Activity — Using the data below, copy every line that contains the word "dimensions".

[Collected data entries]
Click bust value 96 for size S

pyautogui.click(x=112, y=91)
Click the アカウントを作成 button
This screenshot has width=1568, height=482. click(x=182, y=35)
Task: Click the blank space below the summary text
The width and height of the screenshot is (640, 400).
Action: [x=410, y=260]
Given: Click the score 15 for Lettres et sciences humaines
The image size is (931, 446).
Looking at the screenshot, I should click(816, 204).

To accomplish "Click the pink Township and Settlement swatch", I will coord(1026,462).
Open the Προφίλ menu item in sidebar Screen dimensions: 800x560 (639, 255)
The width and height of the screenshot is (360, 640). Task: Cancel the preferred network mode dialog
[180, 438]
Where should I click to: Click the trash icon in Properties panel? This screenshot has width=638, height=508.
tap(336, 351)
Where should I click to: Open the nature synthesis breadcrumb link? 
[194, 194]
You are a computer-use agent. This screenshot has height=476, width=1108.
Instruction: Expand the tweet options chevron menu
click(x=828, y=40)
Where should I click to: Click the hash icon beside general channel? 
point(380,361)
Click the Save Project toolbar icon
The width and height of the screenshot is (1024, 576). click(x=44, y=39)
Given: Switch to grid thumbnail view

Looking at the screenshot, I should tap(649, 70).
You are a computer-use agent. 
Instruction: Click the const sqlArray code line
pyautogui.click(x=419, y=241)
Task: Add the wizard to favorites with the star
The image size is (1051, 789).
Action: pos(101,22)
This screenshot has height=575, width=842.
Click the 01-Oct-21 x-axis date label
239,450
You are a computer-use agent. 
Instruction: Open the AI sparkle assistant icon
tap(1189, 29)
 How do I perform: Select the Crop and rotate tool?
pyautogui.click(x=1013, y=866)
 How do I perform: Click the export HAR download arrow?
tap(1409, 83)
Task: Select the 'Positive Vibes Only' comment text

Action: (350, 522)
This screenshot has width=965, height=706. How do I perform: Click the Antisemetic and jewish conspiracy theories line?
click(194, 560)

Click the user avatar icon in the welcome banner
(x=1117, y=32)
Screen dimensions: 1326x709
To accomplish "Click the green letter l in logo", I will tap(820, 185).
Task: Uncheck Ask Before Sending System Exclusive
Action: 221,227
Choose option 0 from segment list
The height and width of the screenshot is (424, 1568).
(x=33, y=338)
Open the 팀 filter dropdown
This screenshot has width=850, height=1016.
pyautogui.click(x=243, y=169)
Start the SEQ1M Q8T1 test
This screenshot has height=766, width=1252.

Answer section —
Open the Προφίλ menu item in sidebar Screen dimensions: 800x560 (639, 255)
Screen dimensions: 1326x709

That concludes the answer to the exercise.